Eye-Q has so far raised Rs 80 crore in three rounds of investments from Google and George Soros-backed SONG Fund as well as from Nexus Venture and Helion Venture Partners. While senior management officials of Eye-Q could not be reached for comments, it is understood that funds including Sequoia have shown keen interest in this hospital chain.

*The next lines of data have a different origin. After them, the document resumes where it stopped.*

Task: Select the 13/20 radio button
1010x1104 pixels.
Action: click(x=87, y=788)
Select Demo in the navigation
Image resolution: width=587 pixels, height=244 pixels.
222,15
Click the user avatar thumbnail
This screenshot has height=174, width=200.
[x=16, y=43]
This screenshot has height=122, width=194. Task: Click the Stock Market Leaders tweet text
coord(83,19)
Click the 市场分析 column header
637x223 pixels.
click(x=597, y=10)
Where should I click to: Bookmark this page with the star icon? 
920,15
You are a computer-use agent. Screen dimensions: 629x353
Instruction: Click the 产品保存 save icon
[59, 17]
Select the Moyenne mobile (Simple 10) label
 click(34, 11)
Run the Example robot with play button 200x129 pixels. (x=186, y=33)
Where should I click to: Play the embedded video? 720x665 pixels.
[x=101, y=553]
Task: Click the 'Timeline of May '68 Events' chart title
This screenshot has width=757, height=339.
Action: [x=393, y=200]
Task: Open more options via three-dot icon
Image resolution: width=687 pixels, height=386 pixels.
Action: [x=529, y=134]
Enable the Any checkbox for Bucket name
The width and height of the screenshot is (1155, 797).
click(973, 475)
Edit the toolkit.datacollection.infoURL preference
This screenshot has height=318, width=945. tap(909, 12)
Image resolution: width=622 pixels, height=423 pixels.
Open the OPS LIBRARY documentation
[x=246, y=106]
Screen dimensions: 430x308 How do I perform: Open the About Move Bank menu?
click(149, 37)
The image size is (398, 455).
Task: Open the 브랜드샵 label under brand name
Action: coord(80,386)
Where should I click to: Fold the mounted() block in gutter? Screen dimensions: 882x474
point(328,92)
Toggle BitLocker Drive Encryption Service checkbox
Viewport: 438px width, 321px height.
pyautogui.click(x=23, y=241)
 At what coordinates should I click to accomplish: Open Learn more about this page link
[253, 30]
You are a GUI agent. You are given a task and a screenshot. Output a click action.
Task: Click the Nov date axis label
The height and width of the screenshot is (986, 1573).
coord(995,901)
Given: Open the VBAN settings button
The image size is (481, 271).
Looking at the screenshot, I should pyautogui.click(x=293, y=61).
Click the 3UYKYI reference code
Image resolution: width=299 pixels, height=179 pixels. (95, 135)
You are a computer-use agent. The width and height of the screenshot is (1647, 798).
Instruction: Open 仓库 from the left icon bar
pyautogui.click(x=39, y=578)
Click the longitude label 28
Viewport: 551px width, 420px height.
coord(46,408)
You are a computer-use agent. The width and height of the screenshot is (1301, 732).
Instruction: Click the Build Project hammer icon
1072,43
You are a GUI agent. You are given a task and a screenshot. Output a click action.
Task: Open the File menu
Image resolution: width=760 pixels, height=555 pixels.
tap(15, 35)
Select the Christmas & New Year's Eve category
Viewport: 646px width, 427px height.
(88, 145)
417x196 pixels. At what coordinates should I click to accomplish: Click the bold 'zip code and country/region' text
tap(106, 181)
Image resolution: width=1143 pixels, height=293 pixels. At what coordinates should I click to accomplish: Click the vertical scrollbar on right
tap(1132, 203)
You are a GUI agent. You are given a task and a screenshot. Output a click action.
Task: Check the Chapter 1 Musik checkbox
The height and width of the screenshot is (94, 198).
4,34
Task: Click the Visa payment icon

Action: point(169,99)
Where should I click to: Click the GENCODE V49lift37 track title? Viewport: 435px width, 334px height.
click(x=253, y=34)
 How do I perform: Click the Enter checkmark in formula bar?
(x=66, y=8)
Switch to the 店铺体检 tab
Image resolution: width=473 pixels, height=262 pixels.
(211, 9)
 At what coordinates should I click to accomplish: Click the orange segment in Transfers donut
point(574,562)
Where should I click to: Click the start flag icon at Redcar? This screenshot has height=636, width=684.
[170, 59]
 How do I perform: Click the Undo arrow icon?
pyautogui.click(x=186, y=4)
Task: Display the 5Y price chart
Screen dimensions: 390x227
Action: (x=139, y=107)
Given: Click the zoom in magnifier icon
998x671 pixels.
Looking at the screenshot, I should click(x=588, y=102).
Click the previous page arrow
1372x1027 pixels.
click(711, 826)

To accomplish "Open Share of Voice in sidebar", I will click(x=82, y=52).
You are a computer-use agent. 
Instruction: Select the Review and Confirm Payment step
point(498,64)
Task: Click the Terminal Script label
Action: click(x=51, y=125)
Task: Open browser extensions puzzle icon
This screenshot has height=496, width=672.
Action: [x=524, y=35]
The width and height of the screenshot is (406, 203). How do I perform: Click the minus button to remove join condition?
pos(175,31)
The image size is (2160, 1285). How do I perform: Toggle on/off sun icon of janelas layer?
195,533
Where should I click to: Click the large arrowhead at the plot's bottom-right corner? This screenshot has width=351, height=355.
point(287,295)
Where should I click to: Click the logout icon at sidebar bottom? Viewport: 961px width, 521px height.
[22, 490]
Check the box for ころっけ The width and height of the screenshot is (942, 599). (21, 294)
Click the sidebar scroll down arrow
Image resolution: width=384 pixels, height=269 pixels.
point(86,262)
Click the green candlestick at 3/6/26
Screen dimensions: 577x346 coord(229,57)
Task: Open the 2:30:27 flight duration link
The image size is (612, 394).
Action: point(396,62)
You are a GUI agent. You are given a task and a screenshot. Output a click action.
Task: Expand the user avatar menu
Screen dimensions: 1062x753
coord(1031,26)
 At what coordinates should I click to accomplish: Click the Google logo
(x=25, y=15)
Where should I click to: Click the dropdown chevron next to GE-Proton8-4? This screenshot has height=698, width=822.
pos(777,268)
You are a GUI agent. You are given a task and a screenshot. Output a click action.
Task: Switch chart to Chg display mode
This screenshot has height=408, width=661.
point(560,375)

Established in 2007 by well-known ophthalmologist Dr Ajay Sharma and former Bausch & Lomb head Rajat Goel, Eye-Q has grown in the past few years by setting up new hospitals as well as acquiring existing ones. Eye-Q currently operates 30 super speciality eye hospitals and is planning to open 40 new hospitals in Tier-II and Tier-III towns in Punjab, Gujarat, Haryana and Uttar Pradesh. The company estimates it will have to invest about Rs 150 crore for this expansion across northern and western India. The company is looking to expand in Punjab with 10-12 hospitals, and also set up 15 hospitals in Gujarat and four to five hospitals in Uttar Pradesh and Haryana.
Also Read
A senior manager with a PE fund told Business Standard that the asking valuations for this fund raise is getting stiffer given the context that a score of established specialised healthcare chains are pushing up the prices. He further added that the asking valuation is being discussed at as high as 4 times its revenues of close to Rs 90 crore.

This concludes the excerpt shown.